[Opening GIVEN ENTRIES section]
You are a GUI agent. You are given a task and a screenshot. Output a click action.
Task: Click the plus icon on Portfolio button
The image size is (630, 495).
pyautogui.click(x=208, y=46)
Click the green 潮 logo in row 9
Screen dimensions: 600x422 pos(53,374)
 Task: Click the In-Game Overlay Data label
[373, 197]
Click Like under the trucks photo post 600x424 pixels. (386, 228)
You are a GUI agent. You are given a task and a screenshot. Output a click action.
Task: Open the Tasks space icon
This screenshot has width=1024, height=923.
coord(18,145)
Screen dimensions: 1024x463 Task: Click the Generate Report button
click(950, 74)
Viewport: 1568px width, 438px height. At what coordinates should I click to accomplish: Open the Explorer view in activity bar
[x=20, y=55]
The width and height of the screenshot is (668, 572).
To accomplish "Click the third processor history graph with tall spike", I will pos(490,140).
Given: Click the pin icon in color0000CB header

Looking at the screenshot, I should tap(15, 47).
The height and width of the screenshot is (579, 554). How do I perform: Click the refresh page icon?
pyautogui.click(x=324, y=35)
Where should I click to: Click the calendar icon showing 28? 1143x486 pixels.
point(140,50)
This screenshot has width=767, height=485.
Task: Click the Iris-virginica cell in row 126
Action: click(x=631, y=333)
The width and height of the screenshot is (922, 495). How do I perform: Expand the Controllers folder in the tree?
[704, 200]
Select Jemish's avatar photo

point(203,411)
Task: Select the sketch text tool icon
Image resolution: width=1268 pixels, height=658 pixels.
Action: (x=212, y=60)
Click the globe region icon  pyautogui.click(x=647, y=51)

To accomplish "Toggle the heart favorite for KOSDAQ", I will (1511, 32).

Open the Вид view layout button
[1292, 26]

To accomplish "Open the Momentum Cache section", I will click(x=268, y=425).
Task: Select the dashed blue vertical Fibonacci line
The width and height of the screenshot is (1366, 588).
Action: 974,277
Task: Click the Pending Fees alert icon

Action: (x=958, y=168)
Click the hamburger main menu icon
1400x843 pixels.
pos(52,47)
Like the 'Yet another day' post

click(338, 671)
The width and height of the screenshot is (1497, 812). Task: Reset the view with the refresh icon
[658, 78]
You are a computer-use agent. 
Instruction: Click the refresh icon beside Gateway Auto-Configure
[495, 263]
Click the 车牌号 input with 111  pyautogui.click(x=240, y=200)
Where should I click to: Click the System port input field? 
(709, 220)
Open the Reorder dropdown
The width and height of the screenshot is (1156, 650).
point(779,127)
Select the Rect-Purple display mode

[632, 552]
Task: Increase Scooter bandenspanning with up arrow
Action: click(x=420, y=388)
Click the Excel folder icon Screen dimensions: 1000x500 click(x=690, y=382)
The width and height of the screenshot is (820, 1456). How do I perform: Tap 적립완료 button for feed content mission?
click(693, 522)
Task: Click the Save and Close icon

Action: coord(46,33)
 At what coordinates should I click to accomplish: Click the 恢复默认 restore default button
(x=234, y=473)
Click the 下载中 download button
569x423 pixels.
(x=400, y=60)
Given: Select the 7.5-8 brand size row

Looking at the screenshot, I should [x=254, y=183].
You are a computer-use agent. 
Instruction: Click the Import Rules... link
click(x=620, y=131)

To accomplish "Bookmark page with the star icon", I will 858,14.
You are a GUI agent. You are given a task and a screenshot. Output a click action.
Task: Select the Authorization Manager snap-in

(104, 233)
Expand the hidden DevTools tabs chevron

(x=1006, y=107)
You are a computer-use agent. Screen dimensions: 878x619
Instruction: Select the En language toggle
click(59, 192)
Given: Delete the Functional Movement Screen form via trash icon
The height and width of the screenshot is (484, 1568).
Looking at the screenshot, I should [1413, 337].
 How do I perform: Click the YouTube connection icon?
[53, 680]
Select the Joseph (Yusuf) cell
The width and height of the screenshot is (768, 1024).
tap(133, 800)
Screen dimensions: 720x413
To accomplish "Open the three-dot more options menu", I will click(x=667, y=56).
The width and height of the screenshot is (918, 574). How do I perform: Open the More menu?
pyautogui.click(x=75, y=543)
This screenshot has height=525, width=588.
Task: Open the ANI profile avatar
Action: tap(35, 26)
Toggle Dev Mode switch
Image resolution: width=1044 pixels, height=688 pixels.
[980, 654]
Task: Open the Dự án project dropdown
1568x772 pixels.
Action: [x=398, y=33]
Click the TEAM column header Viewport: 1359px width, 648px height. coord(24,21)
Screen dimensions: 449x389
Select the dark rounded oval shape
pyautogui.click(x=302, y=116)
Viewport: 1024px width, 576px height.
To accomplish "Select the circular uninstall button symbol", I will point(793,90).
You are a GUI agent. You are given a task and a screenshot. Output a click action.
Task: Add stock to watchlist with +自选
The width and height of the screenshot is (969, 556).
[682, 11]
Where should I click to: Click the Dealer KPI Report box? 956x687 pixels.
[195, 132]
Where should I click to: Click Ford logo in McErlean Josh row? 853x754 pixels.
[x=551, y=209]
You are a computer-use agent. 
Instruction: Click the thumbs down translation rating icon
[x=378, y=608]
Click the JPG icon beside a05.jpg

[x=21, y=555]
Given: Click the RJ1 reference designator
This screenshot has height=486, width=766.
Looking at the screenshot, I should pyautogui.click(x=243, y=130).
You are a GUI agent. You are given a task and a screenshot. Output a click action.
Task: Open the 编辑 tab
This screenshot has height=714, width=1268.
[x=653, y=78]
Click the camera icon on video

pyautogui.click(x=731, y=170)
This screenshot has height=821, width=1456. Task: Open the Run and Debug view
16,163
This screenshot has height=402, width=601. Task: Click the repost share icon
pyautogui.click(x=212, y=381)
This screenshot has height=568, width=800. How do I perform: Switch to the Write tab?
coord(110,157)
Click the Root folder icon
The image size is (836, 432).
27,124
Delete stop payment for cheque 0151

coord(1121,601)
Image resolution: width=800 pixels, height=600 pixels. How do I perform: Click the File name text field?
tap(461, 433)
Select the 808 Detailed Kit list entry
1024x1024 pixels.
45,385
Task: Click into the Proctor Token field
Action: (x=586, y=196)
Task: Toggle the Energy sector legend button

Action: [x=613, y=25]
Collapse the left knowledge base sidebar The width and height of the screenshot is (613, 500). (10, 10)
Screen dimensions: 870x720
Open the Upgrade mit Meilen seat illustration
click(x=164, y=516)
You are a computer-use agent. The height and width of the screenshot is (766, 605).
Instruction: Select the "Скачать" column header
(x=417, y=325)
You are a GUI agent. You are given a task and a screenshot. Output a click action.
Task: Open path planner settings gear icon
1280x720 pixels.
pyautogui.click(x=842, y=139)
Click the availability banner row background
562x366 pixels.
[Closing GIVEN ENTRIES section]
§ **TASK DETAILS**
From the first line of the records above to the line that contains "Task: Open the Tasks space icon", quote each line exactly.

§ **RESULT FOR THIS TASK**
You are a GUI agent. You are given a task and a screenshot. Output a click action.
Task: Click the plus icon on Portfolio button
The image size is (630, 495).
pyautogui.click(x=208, y=46)
Click the green 潮 logo in row 9
Screen dimensions: 600x422 pos(53,374)
 Task: Click the In-Game Overlay Data label
[373, 197]
Click Like under the trucks photo post 600x424 pixels. (386, 228)
You are a GUI agent. You are given a task and a screenshot. Output a click action.
Task: Open the Tasks space icon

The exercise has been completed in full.